Skip the pictures and retype exactly the lines from the one holding "Task: Open the 操作 menu" through the end of the entries.

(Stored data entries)
--- START ---

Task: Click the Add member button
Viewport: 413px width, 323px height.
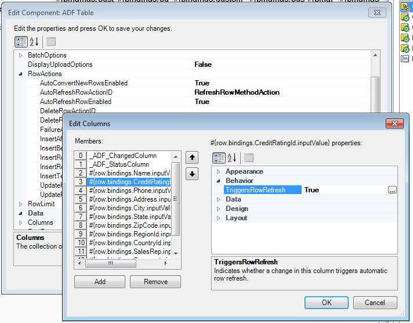Action: tap(100, 282)
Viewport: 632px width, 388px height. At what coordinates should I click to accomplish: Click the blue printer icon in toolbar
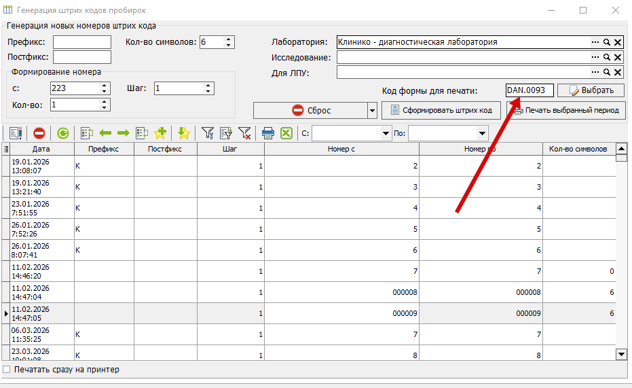[267, 133]
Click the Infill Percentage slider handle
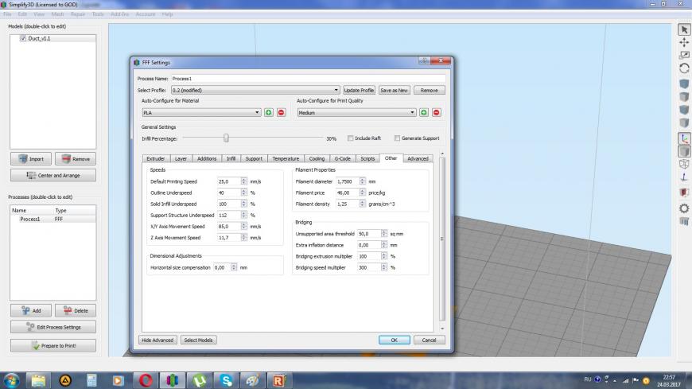692x389 pixels. pyautogui.click(x=226, y=138)
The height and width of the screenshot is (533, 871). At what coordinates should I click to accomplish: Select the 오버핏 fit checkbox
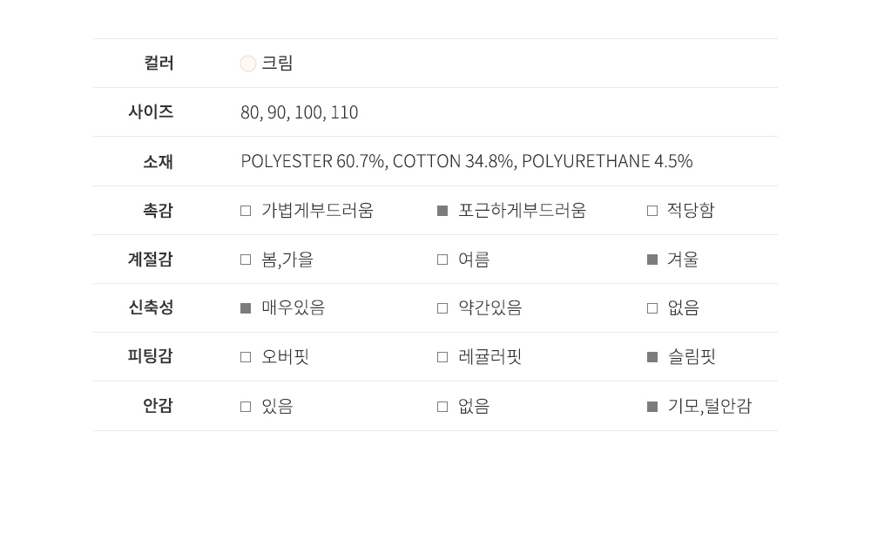[x=246, y=357]
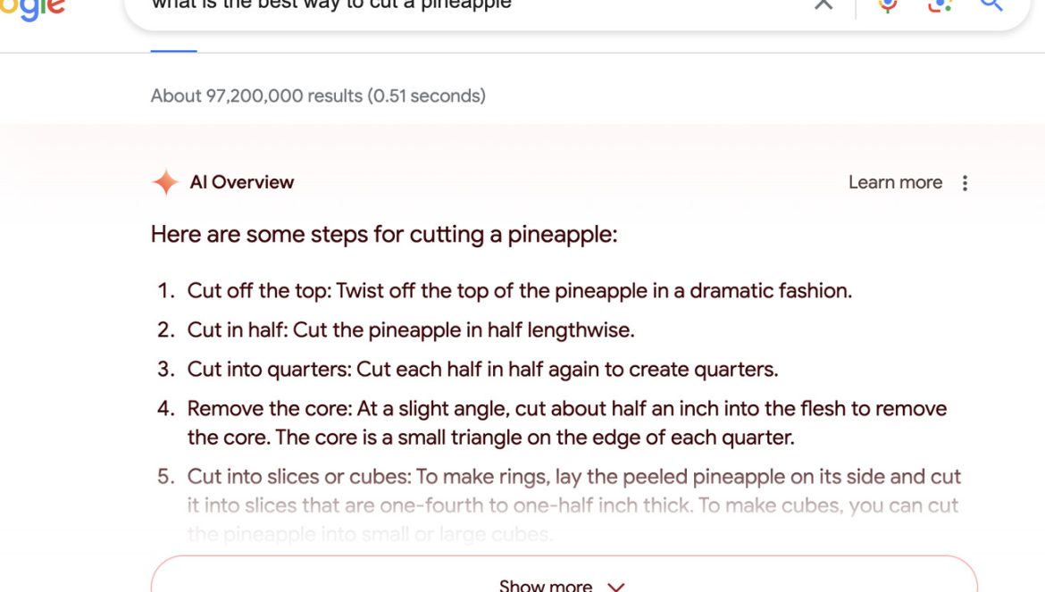
Task: Open the Learn more link
Action: click(895, 182)
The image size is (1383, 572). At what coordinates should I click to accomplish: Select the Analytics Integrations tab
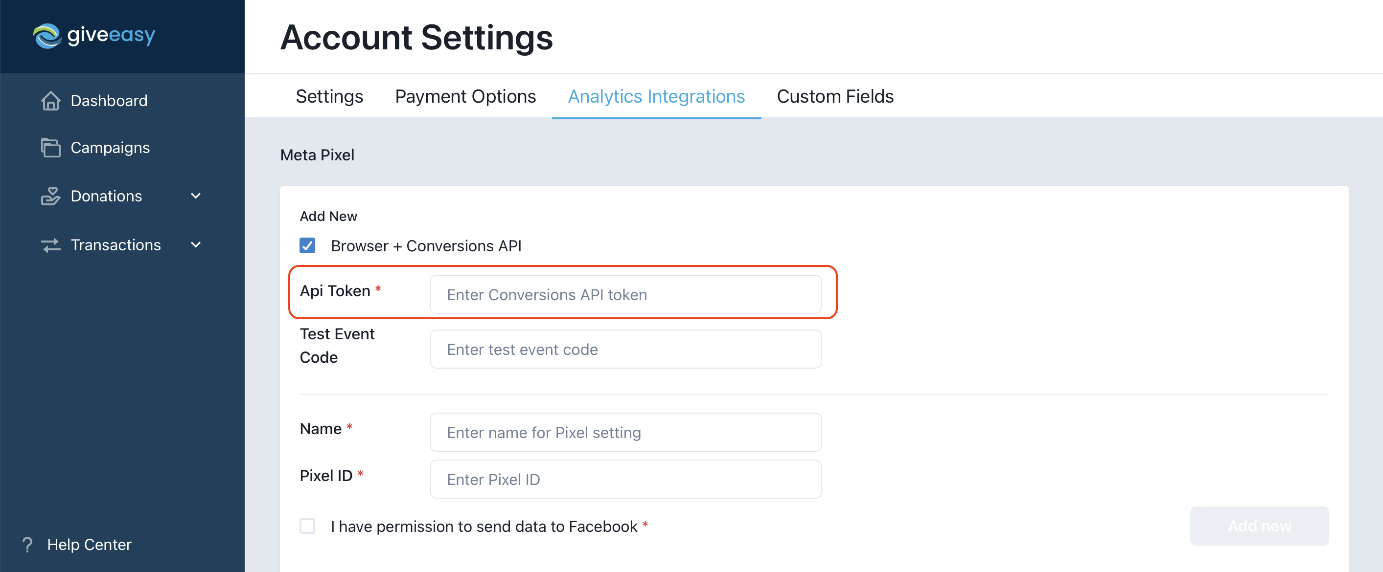[x=656, y=97]
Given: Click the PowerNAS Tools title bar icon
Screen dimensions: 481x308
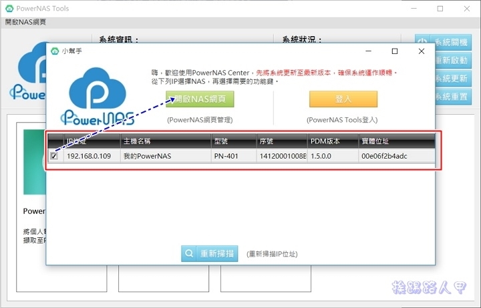Looking at the screenshot, I should [x=8, y=9].
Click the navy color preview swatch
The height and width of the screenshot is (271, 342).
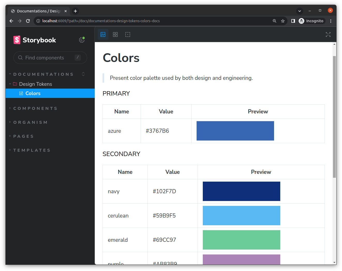241,191
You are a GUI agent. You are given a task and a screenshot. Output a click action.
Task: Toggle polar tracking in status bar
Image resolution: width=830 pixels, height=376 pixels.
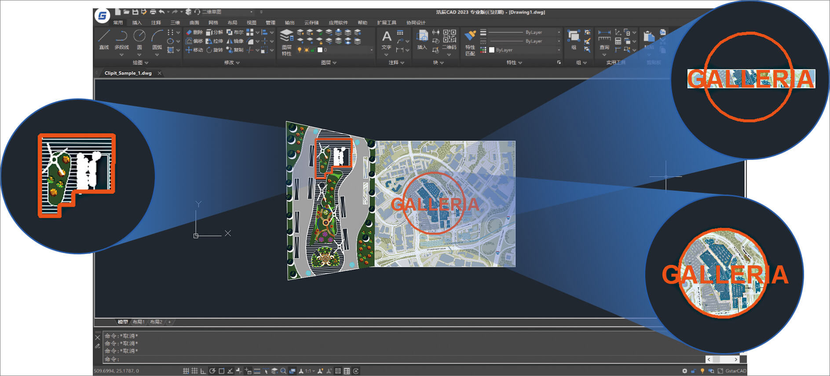tap(212, 371)
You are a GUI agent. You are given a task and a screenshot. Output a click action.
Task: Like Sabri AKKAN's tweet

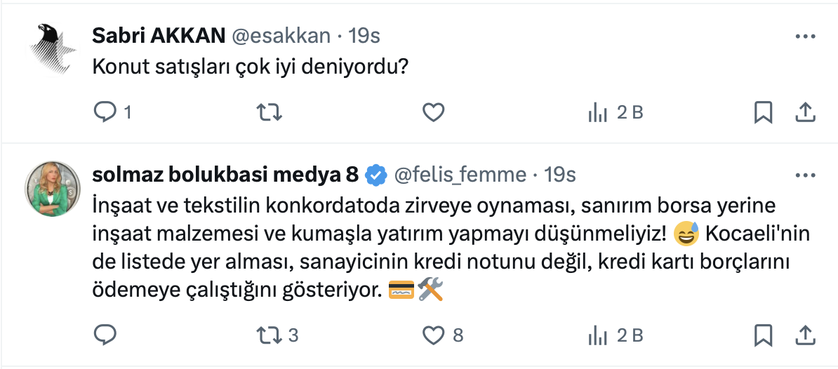pyautogui.click(x=434, y=112)

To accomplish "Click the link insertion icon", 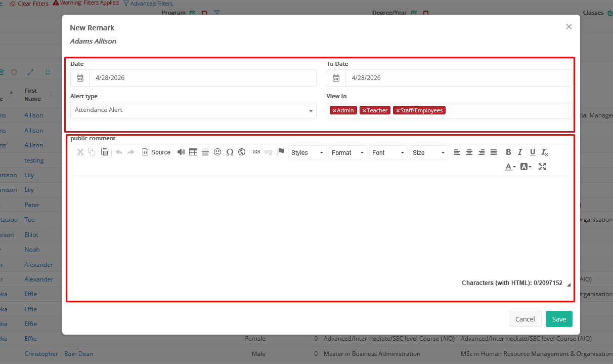I will pyautogui.click(x=256, y=152).
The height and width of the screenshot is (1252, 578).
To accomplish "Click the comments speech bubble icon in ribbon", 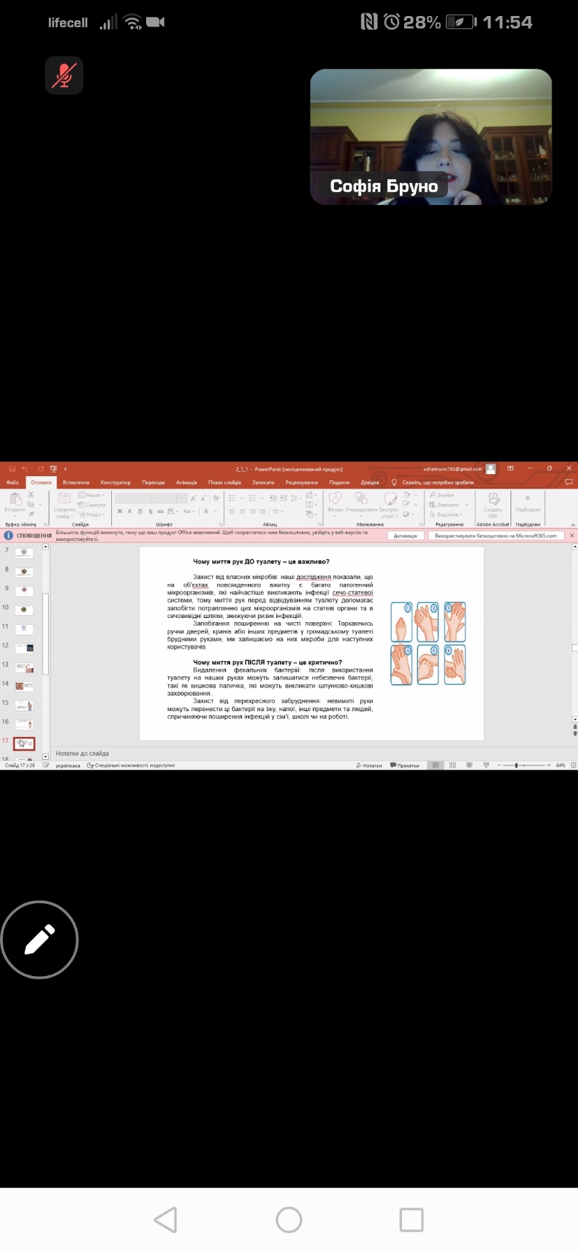I will (x=568, y=482).
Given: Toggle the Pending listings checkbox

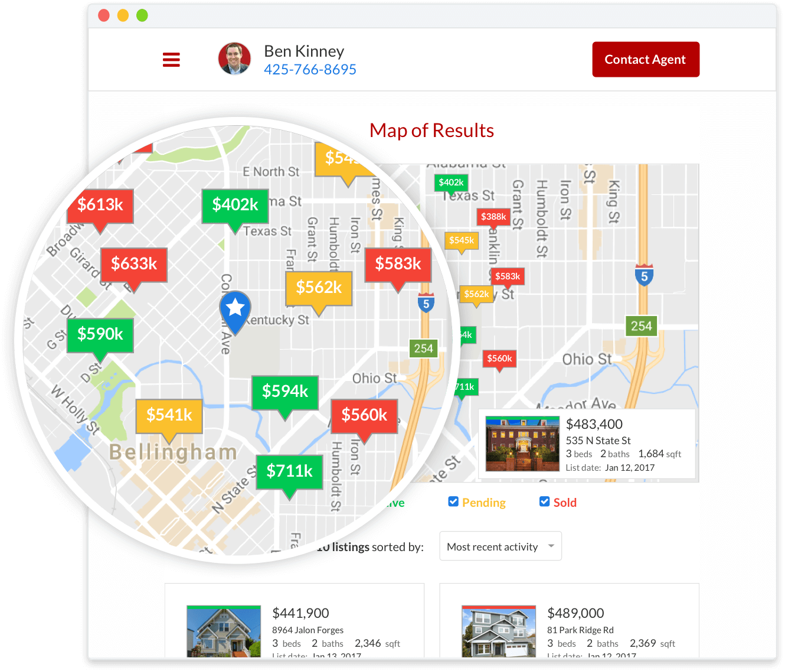Looking at the screenshot, I should (453, 502).
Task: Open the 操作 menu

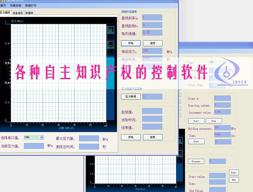Action: click(x=3, y=6)
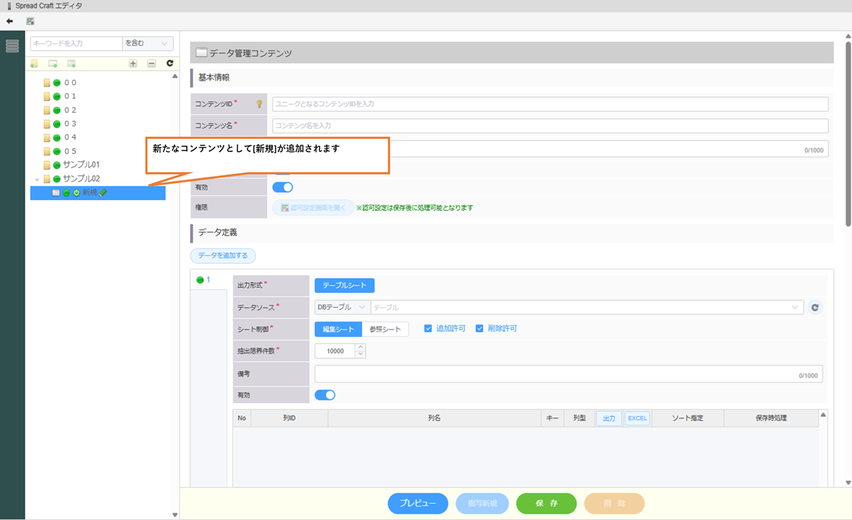Viewport: 852px width, 520px height.
Task: Click the コンテンツID input field
Action: pyautogui.click(x=550, y=104)
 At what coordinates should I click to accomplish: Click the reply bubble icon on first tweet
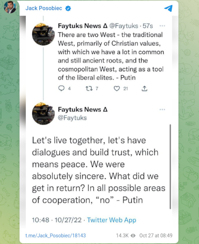coord(61,89)
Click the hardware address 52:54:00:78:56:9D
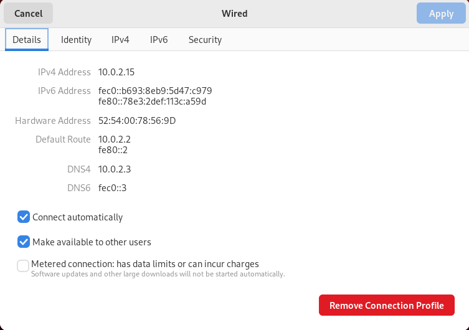 click(x=137, y=121)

--- END ---

▶ Exercise solution
Task: Open the 操作 menu

Action: click(x=3, y=6)
Viewport: 852px width, 520px height.
Task: Click the コンテンツID input field
Action: pyautogui.click(x=550, y=104)
 At what coordinates should I click to accomplish: Click the reply bubble icon on first tweet
coord(61,89)
Click the hardware address 52:54:00:78:56:9D
 click(x=137, y=121)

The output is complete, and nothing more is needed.